## PROBLEMS AND TASKS
1. From the text on critical minerals, copy everything from "Following Executive Order" to "on foreign sources." word for word.
2. According to the text on critical minerals, how many of the 35 critical elements on the 2018 USGS list does the United States not produce?

The critical minerals “issue” is something members of the New Jersey team have followed for decades. While many in the country have been focused on news bites, partisan bickering and selfish political short-sightedness; our defensive readiness has steadily declined. In short, those that are tasked with protecting our future have largely ignored the increased risk to our collective well-being. We now feel the timing is right to add this area of focus from an investor/stakeholder business perspective while providing the added benefit of protecting these national assets from foreign ownership.

Furthermore, our overall business experience tells us that the opportunity for public/private partnerships with regard to strategic mineral use in future technologies, national stockpiles and mineral processing/milling is (finally) here. As a result of the tendency to celebrate the person that leads us out of a crisis as opposed to recognizing the person that kept us out of the crisis in the first place – the long-ignored decline in our country’s critical mineral readiness will not be cured overnight. As a country we cannot comfortably look toward defensive readiness and a low-carbon future without first securing and producing the strategic raw materials necessary to make it happen.

Following Executive Order 13817, the USGS in 2018 released a final list of 35 critical elements deemed vital to the Nation’s security and economic prosperity, of which 14 of these elements the United States does not produce. We believe the increased demand and higher prices for these elements will drive exploration; and we at NJMC want to be in the vanguard of finding, locating and producing these critical minerals while helping reduce our national dependence on foreign sources.

In 2019, the U.S. Department of Commerce released “A Federal Strategy to Ensure Secure and Reliable Supplies of Critical Minerals”. Below is the Executive Summary from that report, which is similar to other publications on this topic.

U.S. Department of Commerce Executive Summary –

The assured supply of critical minerals[1] and the resiliency of their supply chains are essential to the economic prosperity and national defense of the United States. The United States is heavily dependent on foreign sources of critical minerals and on foreign supply chains resulting in the potential for strategic vulnerabilities to both our economy and military. Mitigating these risks is important and consistent with our country’s National Security Strategy and National Defense Strategy to promote American prosperity and to preserve peace through strength.

(Items listed in a dataset)
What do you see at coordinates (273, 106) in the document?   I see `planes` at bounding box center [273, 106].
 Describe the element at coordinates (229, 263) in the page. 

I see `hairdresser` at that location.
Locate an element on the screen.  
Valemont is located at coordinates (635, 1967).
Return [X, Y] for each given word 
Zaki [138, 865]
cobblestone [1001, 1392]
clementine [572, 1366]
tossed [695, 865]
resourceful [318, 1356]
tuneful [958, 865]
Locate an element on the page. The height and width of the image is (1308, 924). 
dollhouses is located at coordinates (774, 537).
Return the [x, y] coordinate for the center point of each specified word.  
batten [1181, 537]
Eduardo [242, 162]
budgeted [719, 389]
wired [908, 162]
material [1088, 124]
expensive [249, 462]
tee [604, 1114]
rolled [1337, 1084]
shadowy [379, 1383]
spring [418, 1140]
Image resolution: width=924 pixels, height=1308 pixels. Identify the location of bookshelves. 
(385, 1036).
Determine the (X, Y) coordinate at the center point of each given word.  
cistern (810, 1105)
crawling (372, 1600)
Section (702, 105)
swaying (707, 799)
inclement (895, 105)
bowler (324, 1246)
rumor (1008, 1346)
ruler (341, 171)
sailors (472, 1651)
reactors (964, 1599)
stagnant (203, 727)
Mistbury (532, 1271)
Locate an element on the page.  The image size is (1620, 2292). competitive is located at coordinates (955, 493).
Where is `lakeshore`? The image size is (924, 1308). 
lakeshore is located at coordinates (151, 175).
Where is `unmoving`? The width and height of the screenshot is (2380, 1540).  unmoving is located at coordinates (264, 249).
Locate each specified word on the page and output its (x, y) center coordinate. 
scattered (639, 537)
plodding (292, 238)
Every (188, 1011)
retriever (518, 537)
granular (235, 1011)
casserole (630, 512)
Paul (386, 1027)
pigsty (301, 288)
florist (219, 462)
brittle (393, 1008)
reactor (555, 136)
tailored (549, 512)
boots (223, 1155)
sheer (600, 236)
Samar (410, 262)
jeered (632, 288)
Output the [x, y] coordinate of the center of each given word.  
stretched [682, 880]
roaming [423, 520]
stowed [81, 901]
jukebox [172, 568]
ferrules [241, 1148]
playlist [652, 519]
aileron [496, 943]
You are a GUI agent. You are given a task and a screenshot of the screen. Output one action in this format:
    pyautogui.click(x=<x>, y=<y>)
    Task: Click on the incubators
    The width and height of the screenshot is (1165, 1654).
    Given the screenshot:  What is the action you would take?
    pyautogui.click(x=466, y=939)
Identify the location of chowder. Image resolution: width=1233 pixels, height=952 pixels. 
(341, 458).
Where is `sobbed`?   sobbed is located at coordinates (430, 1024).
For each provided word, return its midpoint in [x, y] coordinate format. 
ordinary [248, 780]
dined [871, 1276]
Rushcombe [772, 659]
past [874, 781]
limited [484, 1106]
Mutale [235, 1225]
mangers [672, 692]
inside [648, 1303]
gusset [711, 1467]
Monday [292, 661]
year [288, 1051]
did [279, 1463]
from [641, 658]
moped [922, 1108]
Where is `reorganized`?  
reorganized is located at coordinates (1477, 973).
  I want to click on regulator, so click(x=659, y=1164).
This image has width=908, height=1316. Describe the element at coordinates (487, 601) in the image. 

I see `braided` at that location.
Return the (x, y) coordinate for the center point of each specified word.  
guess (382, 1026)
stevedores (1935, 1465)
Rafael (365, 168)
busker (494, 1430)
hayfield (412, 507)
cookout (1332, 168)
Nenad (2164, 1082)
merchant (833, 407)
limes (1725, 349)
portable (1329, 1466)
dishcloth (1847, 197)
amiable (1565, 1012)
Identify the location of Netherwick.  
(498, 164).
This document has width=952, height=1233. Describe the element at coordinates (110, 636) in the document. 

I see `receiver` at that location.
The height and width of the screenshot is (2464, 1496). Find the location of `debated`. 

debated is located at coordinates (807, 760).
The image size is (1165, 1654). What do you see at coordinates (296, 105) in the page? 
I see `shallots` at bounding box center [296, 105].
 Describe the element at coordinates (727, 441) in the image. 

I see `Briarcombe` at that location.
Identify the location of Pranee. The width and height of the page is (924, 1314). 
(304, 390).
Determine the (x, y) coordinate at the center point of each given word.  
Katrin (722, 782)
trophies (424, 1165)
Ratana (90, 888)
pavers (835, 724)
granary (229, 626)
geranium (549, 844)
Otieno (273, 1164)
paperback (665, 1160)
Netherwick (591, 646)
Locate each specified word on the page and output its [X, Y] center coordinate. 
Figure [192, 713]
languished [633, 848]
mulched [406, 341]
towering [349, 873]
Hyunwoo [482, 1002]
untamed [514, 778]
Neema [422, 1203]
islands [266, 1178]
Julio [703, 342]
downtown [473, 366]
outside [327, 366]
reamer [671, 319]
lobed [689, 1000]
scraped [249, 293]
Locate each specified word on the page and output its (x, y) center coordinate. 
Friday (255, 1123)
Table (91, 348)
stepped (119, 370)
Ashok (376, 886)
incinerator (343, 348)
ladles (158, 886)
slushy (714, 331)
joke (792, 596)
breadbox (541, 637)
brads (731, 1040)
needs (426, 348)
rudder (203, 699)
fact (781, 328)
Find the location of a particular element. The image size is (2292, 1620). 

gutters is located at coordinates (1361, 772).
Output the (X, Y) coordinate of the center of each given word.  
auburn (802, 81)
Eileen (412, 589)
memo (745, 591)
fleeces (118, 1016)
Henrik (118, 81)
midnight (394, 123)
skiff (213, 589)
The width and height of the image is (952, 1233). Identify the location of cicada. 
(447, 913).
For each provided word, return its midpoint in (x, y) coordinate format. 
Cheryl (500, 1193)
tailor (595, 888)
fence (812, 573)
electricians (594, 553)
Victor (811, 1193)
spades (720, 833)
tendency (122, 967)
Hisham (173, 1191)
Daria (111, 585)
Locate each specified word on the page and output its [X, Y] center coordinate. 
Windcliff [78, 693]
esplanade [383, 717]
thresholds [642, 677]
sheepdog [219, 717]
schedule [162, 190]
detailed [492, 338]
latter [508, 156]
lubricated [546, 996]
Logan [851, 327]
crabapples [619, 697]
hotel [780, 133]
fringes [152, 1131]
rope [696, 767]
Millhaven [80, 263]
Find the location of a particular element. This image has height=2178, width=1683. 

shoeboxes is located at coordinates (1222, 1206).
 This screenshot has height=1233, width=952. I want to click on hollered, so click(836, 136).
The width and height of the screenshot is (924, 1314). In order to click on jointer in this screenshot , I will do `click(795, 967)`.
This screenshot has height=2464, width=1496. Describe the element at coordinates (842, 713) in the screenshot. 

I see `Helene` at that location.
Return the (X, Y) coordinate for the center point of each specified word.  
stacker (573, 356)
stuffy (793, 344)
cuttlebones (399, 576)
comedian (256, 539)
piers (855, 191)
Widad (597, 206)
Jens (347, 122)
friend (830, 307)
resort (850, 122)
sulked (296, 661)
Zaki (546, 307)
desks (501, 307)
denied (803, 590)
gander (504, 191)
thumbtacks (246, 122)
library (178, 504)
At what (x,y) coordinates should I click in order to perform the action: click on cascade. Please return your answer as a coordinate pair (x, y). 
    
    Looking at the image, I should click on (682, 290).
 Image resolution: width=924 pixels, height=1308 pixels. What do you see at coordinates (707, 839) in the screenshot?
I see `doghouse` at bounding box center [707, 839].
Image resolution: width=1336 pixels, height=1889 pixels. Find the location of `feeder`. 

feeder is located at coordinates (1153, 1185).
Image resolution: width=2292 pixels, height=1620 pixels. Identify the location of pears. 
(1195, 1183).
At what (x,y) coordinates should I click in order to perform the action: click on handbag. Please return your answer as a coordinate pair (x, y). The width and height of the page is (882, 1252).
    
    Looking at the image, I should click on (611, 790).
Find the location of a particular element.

## ANSWERS TO THE TASKS
1.
Following Executive Order 13817, the USGS in 2018 released a final list of 35 critical elements deemed vital to the Nation’s security and economic prosperity, of which 14 of these elements the United States does not produce. We believe the increased demand and higher prices for these elements will drive exploration; and we at NJMC want to be in the vanguard of finding, locating and producing these critical minerals while helping reduce our national dependence on foreign sources.

2. The United States does not produce 14 of the 35 critical elements.